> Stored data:

## START

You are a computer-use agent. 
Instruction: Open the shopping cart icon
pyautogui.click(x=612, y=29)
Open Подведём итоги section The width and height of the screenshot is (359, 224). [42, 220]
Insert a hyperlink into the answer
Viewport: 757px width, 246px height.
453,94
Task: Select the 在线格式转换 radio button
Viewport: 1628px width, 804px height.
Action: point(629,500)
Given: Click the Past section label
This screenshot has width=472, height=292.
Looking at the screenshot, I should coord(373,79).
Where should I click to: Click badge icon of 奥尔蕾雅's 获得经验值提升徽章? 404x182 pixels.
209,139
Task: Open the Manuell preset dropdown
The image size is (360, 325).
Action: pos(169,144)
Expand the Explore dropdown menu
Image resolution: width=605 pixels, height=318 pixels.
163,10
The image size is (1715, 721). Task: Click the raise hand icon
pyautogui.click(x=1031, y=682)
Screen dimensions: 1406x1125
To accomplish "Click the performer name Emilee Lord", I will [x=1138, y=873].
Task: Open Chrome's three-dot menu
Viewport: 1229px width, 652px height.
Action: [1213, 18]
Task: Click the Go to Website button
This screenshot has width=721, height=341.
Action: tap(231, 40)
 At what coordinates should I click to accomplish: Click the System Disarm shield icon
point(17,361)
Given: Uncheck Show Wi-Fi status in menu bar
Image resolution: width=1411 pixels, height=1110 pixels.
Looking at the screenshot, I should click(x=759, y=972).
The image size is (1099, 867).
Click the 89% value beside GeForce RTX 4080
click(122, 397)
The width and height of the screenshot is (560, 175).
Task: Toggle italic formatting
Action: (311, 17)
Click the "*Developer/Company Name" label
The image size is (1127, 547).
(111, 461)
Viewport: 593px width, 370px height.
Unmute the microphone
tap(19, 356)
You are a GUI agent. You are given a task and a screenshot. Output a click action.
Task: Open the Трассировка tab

## END

> Task to carry out: Please edit these lines so that each "Image resolution" becomes "Screen size", and leave everything else as it is.

> Worked answer:
You are a computer-use agent. 
Instruction: Open the shopping cart icon
pyautogui.click(x=612, y=29)
Open Подведём итоги section The width and height of the screenshot is (359, 224). [42, 220]
Insert a hyperlink into the answer
Viewport: 757px width, 246px height.
453,94
Task: Select the 在线格式转换 radio button
Viewport: 1628px width, 804px height.
Action: point(629,500)
Given: Click the Past section label
This screenshot has width=472, height=292.
Looking at the screenshot, I should coord(373,79).
Where should I click to: Click badge icon of 奥尔蕾雅's 获得经验值提升徽章? 404x182 pixels.
209,139
Task: Open the Manuell preset dropdown
The image size is (360, 325).
Action: pos(169,144)
Expand the Explore dropdown menu
Screen size: width=605 pixels, height=318 pixels.
163,10
The image size is (1715, 721). Task: Click the raise hand icon
pyautogui.click(x=1031, y=682)
Screen dimensions: 1406x1125
To accomplish "Click the performer name Emilee Lord", I will [x=1138, y=873].
Task: Open Chrome's three-dot menu
Viewport: 1229px width, 652px height.
Action: [1213, 18]
Task: Click the Go to Website button
This screenshot has width=721, height=341.
Action: tap(231, 40)
 At what coordinates should I click to accomplish: Click the System Disarm shield icon
point(17,361)
Given: Uncheck Show Wi-Fi status in menu bar
Screen size: width=1411 pixels, height=1110 pixels.
Looking at the screenshot, I should click(x=759, y=972).
The image size is (1099, 867).
Click the 89% value beside GeForce RTX 4080
click(122, 397)
The width and height of the screenshot is (560, 175).
Task: Toggle italic formatting
Action: (311, 17)
Click the "*Developer/Company Name" label
The image size is (1127, 547).
(111, 461)
Viewport: 593px width, 370px height.
Unmute the microphone
tap(19, 356)
You are a GUI agent. You are given a task and a screenshot. Output a click action.
Task: Open the Трассировка tab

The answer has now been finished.